As a third hypothetical, let us consider a letter, dated February 14th, written by the handyman to the manufacturing company praising the hammer. By pure coincidence, in another part of the uninhabited phlogiston universe, a square bit of matter remarkably like paper unintentionally and accidently comes into existence by a blind natural process, and is splattered during a phlogiston explosion by something remarkably like ink and just so happens to form what look like the exact same letters in the exact same shapes, including the man’s signature and the misspelling of the word ‘nuncupatory’. The two are so similar that the handyman’s letter and the random bits of matter that look like a letter could be swapped with no one telling the difference.

But there is no observer to observe the square bit of matter. It is not a letter, since there is no letter writer, and the ink marks on the surface are not words, since no languages, no signs, no calls, no symbols, can or could exist in a universe with no life. It has no more meaning than the billions and billions of other square bits of matter common in the phlogiston universe, splattered with countless trillions of possible combinations of ink-shapes, none of which mean anything because there is no one in that universe to whom anything has meaning.

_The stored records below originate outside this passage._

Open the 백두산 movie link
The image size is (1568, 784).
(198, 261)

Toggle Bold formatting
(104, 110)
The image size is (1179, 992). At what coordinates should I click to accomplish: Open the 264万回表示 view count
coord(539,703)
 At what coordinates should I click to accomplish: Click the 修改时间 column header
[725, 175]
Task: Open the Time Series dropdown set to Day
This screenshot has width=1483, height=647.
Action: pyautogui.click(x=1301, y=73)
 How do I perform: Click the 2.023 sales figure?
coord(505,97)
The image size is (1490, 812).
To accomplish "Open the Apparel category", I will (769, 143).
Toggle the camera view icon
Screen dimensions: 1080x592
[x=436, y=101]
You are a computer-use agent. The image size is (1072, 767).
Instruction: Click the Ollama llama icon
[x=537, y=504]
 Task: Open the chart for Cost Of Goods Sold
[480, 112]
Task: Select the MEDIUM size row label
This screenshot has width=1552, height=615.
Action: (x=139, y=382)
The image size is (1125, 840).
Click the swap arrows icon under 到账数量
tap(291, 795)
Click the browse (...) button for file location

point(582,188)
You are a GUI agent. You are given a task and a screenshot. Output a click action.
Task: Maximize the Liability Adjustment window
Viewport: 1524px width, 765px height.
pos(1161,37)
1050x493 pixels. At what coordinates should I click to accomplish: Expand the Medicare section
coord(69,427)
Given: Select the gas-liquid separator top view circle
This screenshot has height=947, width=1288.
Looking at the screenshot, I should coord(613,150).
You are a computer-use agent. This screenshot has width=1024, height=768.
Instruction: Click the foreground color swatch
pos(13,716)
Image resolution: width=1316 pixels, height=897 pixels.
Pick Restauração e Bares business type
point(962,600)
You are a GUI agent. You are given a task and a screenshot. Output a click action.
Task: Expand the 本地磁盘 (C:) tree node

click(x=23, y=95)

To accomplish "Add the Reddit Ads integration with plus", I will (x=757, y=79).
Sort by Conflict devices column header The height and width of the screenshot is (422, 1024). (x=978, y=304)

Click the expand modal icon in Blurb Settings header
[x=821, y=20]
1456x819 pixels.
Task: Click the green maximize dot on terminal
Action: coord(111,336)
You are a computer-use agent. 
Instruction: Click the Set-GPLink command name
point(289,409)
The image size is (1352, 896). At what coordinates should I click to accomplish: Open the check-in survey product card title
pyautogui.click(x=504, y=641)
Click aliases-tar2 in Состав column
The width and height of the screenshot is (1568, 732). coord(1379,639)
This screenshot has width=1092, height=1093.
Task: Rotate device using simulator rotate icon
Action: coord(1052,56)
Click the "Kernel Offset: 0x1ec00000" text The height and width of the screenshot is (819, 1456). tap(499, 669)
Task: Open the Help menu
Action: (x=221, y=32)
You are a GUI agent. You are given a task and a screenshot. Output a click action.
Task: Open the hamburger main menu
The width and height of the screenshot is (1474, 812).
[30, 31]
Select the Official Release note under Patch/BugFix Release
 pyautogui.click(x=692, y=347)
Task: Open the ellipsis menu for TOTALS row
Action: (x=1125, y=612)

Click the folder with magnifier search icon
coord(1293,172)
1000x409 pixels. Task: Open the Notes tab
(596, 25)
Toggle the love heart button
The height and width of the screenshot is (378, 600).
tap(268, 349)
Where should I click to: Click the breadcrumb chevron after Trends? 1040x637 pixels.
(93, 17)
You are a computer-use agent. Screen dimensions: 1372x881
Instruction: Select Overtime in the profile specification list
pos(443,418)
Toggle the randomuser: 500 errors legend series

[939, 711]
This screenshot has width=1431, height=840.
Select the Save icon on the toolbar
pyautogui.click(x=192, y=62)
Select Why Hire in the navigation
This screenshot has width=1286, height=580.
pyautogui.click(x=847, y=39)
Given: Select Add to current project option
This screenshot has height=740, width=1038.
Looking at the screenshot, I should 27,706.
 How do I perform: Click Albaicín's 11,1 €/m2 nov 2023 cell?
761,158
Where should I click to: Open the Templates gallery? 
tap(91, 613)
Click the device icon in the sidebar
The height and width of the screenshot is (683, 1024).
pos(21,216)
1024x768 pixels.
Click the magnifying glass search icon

I submit that there are only two choices here: either at least one thing ultimately has a final cause, or nothing does. If anything ultimately and irreducibly has a final cause, even one thing, then empiricism is insufficient to describe reality, and a distinction must be made between final and mechanical cause.

On the other hand, if nothing has a final cause, then not only are designed and manufactured tools indistinguishable from meaningless and accidental objects, but by the same logic, words are indistinguishable from noise, and the patterns of electrons in a sane human brain are indistinguishable from white noise, or the meaningless scurry of electrons from cloud to cloud during a lightningstorm. In which case no words, including those that argue that all final causes can ultimately be reduced to mechanical causes, have meaning.